The Concorde Club was launched in 1957 in Southampton by jazz aficionado Cole Mathieson, and is the oldest jazz club under the same management in the United Kingdom. Its standing in the UK jazz world has been recognised by the August 2009 award of the inaugural (Kind of) Blue Plaque, following a nationwide vote among jazz followers and musicians organised by the Brecon Jazz Festival. The award, celebrating the 50th anniversary of the Miles Davis classic album Kind of Blue, is to honour the jazz establishment considered to have done most for the development of jazz in the United Kingdom. On August 8 2012, the club celebrated its 55th anniversary with a concert featuring the Alan Barnes All Stars during which Barnes presented an illustrated history of the Concorde. He told the capacity crowd: "There are very few businesses, let alone a jazz club, run by the same person for 55 years. Cole has done more than most to promote jazz."

Mathieson, a former jazz drummer, started the Concorde in a converted restaurant at the back of the Bassett Hotel pub in Southampton in 1957, two years before Ronnie Scott launched his club in London. Among the major jazz musicians who played at the Concorde Club in the Bassett were American masters Coleman Hawkins, Ben Webster, Buck Clayton, Bud Freeman, Wild Bill Davison, and home-grown giants of the genre including Nat Gonella, Vic Ash, Tommy Whittle, Tubby Hayes, Joe Harriott, Kenny Baker, Tony Coe, Allan Ganley, plus the bands of Humphrey Lyttelton, Chris Barber, Acker Bilk, Kenny Ball and Alex Welsh.

The Concorde widened its tastes to take in rhythm and blues, called "a cousin of jazz" by Mathieson. The resident band in 1962 was the then unknown Manfred Mann, and other little-known artistes who made early appearances at the club included Eric Clapton, Robert Plant, Georgie Fame, Rod Stewart, Ginger Baker and Elton John when he was still known as Reg Dwight.

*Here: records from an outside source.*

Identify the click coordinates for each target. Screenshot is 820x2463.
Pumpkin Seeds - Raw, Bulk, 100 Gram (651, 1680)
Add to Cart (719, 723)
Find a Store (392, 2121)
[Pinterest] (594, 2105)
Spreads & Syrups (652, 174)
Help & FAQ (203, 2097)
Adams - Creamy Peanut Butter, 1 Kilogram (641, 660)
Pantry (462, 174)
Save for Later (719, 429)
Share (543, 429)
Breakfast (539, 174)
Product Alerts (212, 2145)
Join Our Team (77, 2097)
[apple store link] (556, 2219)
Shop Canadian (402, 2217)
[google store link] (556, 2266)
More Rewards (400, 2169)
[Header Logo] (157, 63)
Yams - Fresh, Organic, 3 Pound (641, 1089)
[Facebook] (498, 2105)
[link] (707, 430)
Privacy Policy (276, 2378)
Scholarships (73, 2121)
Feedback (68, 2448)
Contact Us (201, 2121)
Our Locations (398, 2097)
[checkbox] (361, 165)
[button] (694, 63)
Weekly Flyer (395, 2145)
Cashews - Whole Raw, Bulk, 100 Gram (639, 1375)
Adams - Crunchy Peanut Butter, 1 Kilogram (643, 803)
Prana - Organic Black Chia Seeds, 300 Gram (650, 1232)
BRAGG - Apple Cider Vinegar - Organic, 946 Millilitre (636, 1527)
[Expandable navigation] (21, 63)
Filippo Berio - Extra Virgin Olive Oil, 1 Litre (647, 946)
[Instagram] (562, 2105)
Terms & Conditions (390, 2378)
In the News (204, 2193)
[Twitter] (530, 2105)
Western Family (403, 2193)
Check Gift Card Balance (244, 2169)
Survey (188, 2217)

In 1970 the Concorde had to find a new home when the Bassett Hotel was turned into a steak house. Mathieson moved the club to a run-down Victorian-age schoolhouse in North Stoneham, near Eastleigh, Hampshire. During the following 30-plus years Mathieson slowly developed the Concorde into an all-round entertainment centre. The old schoolhouse has been enlarged to take in a restaurant, a wine bar (the Moldy Fig), a 300-seat concert venue and a 35-room hotel called the Ellington Lodge, with each room named after a jazzman who has featured at the club.

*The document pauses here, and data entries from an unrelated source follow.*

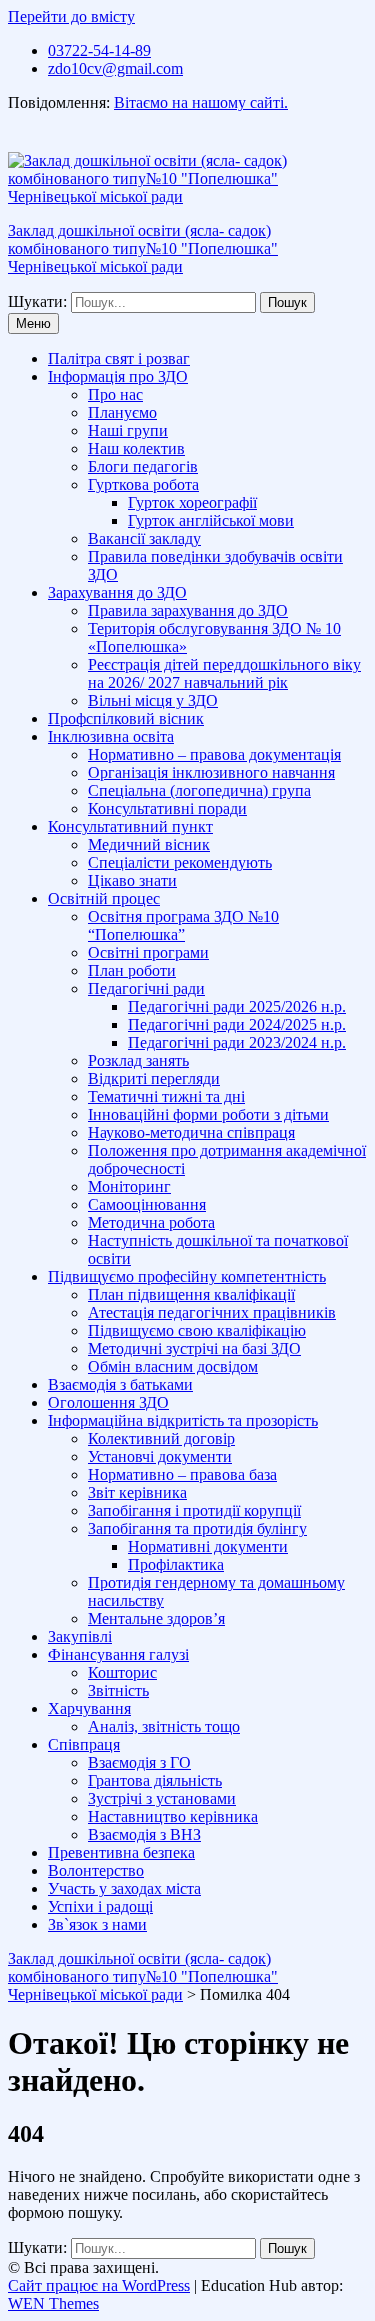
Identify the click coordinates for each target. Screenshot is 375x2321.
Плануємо (122, 412)
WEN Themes (53, 2303)
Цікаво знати (132, 880)
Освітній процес (104, 898)
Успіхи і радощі (100, 1906)
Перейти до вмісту (71, 16)
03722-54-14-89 (99, 50)
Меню (33, 323)
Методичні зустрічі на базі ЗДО (194, 1348)
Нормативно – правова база (182, 1474)
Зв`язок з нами (97, 1924)
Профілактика (176, 1564)
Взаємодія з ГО (139, 1762)
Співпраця (84, 1744)
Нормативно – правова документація (214, 754)
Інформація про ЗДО (118, 376)
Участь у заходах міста (124, 1888)
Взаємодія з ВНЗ (144, 1834)
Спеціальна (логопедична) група (199, 790)
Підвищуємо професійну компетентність (187, 1276)
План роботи (132, 970)
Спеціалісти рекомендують (180, 862)
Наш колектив (136, 448)
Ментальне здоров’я (156, 1618)
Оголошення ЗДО (108, 1402)
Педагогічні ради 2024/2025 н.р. (237, 1024)
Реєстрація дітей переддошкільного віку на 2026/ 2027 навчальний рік (224, 673)
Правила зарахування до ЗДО (188, 610)
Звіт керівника (137, 1492)
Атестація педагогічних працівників (212, 1312)
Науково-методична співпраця (191, 1132)
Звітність (118, 1690)
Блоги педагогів (143, 466)
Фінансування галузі (118, 1654)
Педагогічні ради (146, 988)
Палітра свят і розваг (119, 358)
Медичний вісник (149, 844)
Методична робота (151, 1222)
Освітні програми (148, 952)
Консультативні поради (167, 808)
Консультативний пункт (130, 826)
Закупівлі (80, 1636)
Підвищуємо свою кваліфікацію (197, 1330)
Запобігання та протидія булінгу (197, 1528)
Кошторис (122, 1672)
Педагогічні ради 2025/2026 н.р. (237, 1006)
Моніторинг (129, 1186)
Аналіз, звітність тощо (164, 1726)
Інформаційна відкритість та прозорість (183, 1420)
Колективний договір (161, 1438)
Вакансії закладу (144, 538)
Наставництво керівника (173, 1816)
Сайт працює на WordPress (99, 2285)
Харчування (89, 1708)
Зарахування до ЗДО (117, 592)
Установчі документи (160, 1456)
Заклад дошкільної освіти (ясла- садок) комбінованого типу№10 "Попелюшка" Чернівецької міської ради (143, 248)
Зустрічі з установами (162, 1798)
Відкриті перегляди (154, 1078)
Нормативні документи (208, 1546)
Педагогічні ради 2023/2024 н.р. (237, 1042)
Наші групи (128, 430)
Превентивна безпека (121, 1852)
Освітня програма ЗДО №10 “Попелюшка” (183, 925)
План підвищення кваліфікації (191, 1294)
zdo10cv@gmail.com (115, 68)
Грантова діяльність (155, 1780)
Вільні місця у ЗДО (153, 700)
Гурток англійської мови (211, 520)
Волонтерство (96, 1870)
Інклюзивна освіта (111, 736)
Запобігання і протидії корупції (194, 1510)
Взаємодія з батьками (120, 1384)
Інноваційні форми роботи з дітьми (208, 1114)
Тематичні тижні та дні (166, 1096)
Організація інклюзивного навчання (211, 772)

The club has a 4,500 membership, and a waiting list of hundreds. It now features tribute band nights, a wine society, corporate dinners and presentations, supper and dinner clubs, but jazz remains at the heart of the Concorde. A list of the jazz artistes regularly appearing there reads like a Who's Who of post-war jazz, including Sir John Dankworth, Dame Cleo Laine, Don Lusher, George Chisholm, Roy Budd, Digby Fairweather, Alan Barnes, Simon Spillett, Jamie Cullum and overseas stars of the calibre of Stephane Grapelli, Sonny Stitt, Ruby Braff, Barney Kessell, Maynard Ferguson, Scott Hamilton and Bud Shank. The Concorde has become a popular venue for a parade of leading female jazz singers including Clare Teal, Stacey Kent, Jacqui Dankworth and Rosemary Squires. The late Marion Montgomery was a regular singer at the Concorde, accompanied by her pianist husband Laurie Holloway who often returns to the club with his trio.

Cole Mathieson published his memoirs in the spring of 2008: The Concorde Club, the First 50 Years It has an introduction by Humphrey Lyttelton, who 'left the building' the day the book was due to go to press. Humph, who made his last appearance at the Concorde Club on 9 April 2008, signed off his introduction with his autograph accompanied by a caricature of himself. It was the last cartoon that Humph drew, and he agreed that it could be auctioned for charity, not realizing the full significance of it. His final cartoon raised £1,300 for the Wessex Cancer Trust.